ILLUSTRATION OF PERSECUTED CHURCH - All throughout history courageous Christians have stood for Christ in the heat of fiery persecution. During China's Boxer Rebellion of 1900, insurgents captured a mission station, blocked all the gates but one, and in front of that one gate placed a cross flat on the ground. Then the word was passed to those inside that any who trampled the cross underfoot would be permitted their freedom and life, but that any refusing would be shot. Terribly frightened, the first seven students trampled the cross under their feet and were allowed to go free. But the eighth student, a young girl, refused to commit the sacrilegious act. Kneeling beside the cross in prayer for strength, she arose and moved carefully around the cross, and went out to face the firing squad. Strengthened by her example, every one of the remaining ninety-two students followed her to the firing squad. Now that's Holy Spirit wrought boldness. And we'll have the privilege of meeting these 93 students in heaven someday! What a testimony!

Theodore Epp on Zeal Without Knowledge - Paul said about himself, "Concerning zeal, persecuting the church" (Phil. 3:6). This reveals the pride of personal devotion to his religious choices. In a sense, it was Paul's pride of reputation. He was more devoted than any of his contemporaries.

He was not only a Pharisee, but he was also a very zealous one. He was a conscientious and relentless persecutor of all who were considered heretics outside of his pharisaic Judaism.

In Paul's unsaved state in Judaism, he actually thought he was doing the will of God by persecuting the believers in Jesus Christ.
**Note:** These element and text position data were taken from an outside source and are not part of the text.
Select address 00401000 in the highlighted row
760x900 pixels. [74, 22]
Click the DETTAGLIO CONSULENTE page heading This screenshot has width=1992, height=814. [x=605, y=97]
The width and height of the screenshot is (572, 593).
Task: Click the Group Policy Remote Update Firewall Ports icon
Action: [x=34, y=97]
He measured his religion by his hatred for Christians.

It is regrettable that even today some believers measure their Christian zeal by what they are against.

Some have so much bitterness against modernists--those with liberal theology; others contend zealously over the issue of the Holy Spirit or over a particular translation of the Bible.

Some have bitterness toward sinners, not distinguishing the sin from the sinner. But remember, a reputation of zeal against anything is not a proof of salvation in itself.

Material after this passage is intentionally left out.